▶ _Source document_:
------------
I would like to blame it on my ADHD. Although such diagnoses were not made back then, I learned after my own child was diagnosed with it, that I had grown up with it too. Still, I could remember obscure historical facts and obscure biblical trivia that amazed most of the adults I interacted with, so why could I not remember her simple instructions? The honest answer is, I did not want to.
Today’s passage reflects upon God’s repeated attempts to get through to Judah his will and desires for their activity. The content of the message was not new to their relationship, much of it can be found in previous prophets like Isaiah and Micah. And yet, like my mother, God committed to expressing it repeatedly. And like, me, Judah refused to listen.
Delivered (Jeremiah 36:19-21)
Ten chapters before our passage, we read of king Jehoiakim going to great lengths to pursue, capture and kill a prophet named Uriah because he did not like the message the prophet had delivered. Now we learn that the king would be looking to capture Jeremiah and his amanuensis Baruch once God’s message was delivered to him. Earlier in chapter 36, Baruch had read the scroll to the elders. Knowing it’s content, the elders sought to protect the prophet and his aid.
------------
▶ _Goal of the exercise_: Swap "instructions" for "directions" in the text on Jeremiah 36, and give that text again from "I would like" up to and including "not want to.".

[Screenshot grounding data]
------------
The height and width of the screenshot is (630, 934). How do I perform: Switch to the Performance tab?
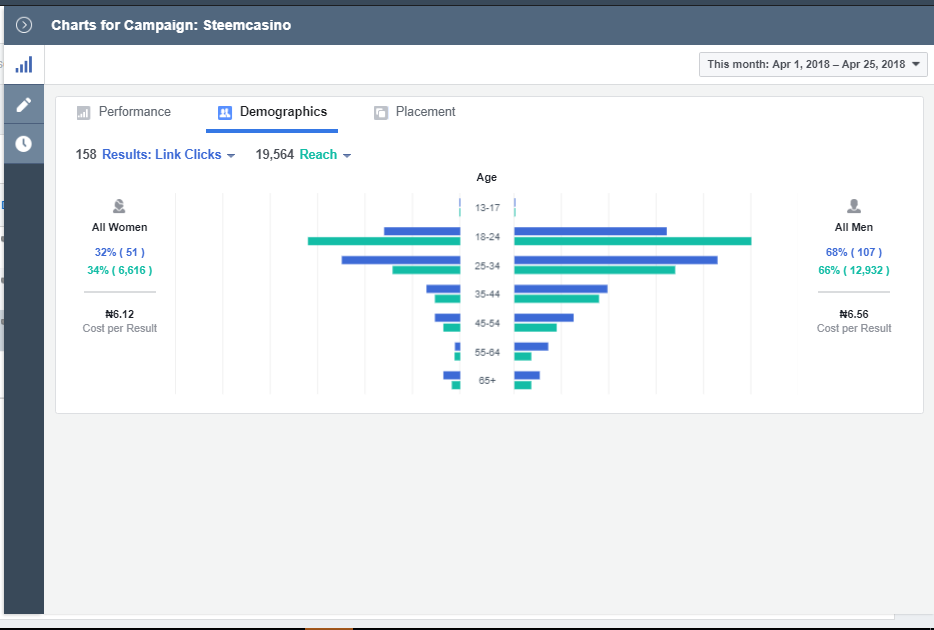coord(134,112)
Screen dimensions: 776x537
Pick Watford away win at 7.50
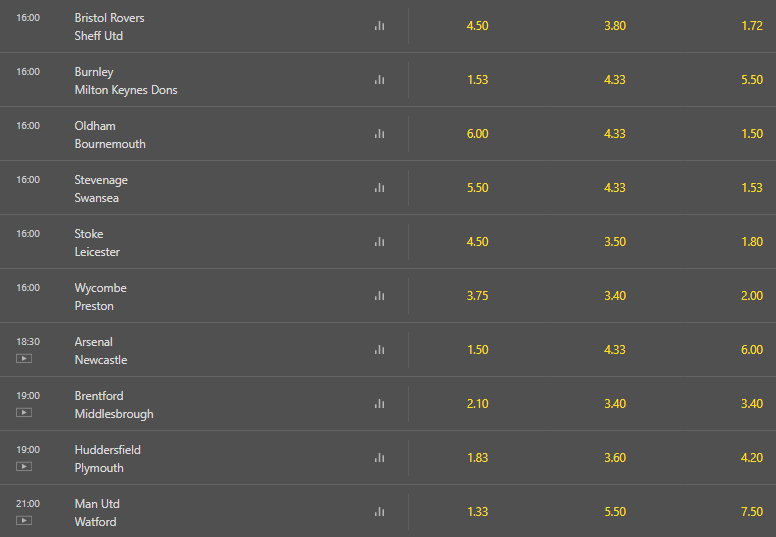pos(752,511)
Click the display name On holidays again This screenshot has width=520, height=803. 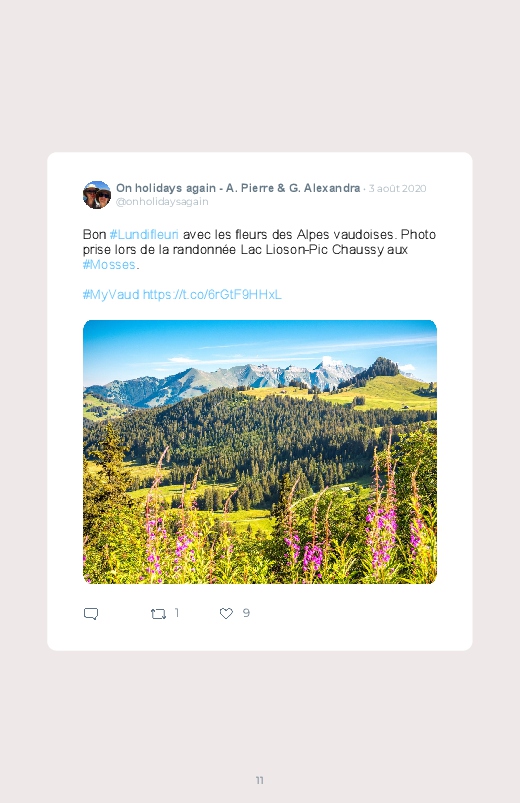tap(165, 188)
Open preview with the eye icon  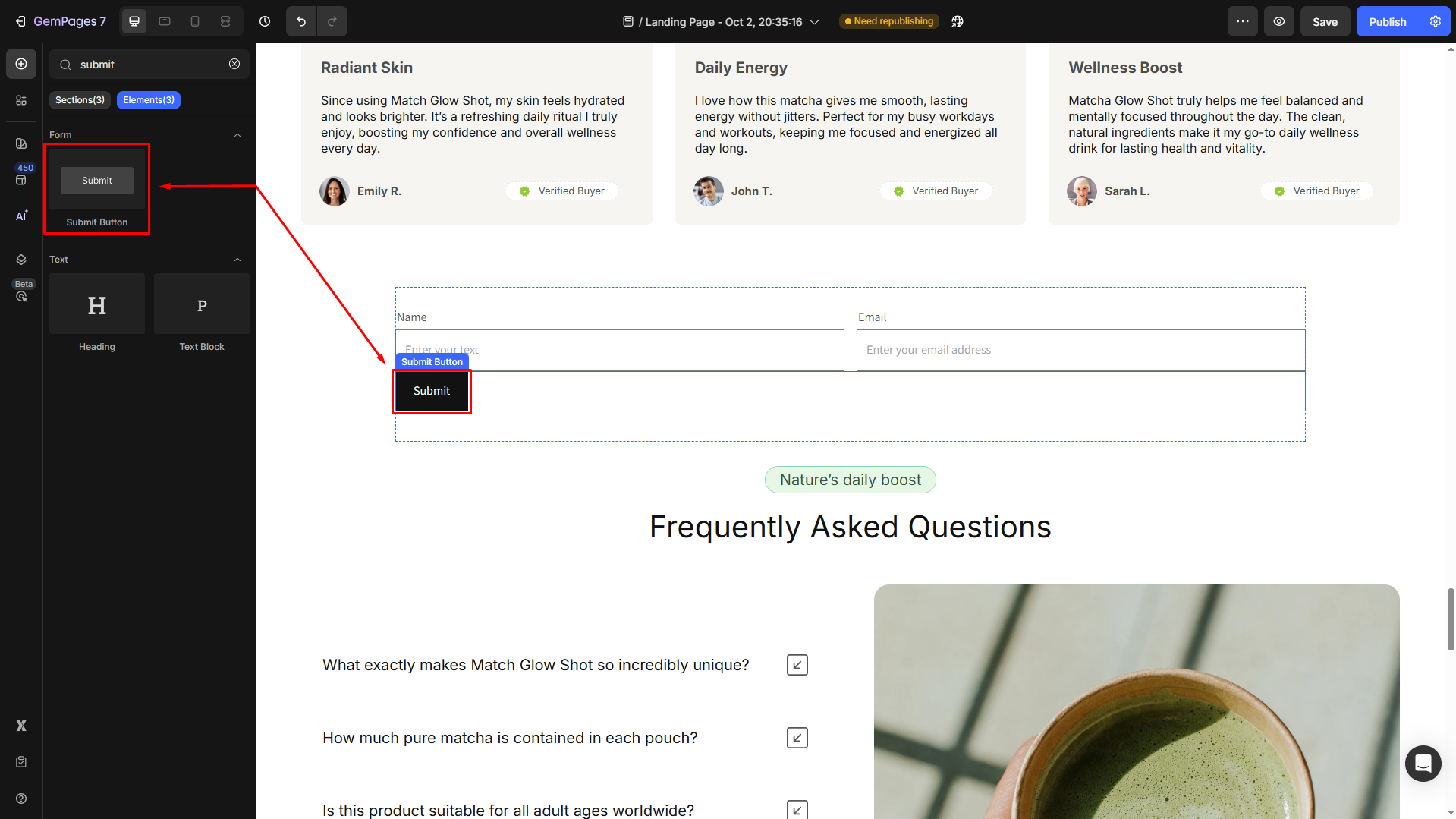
------------
▶ _Exercise solution_:
I would like to blame it on my ADHD. Although such diagnoses were not made back then, I learned after my own child was diagnosed with it, that I had grown up with it too. Still, I could remember obscure historical facts and obscure biblical trivia that amazed most of the adults I interacted with, so why could I not remember her simple directions? The honest answer is, I did not want to.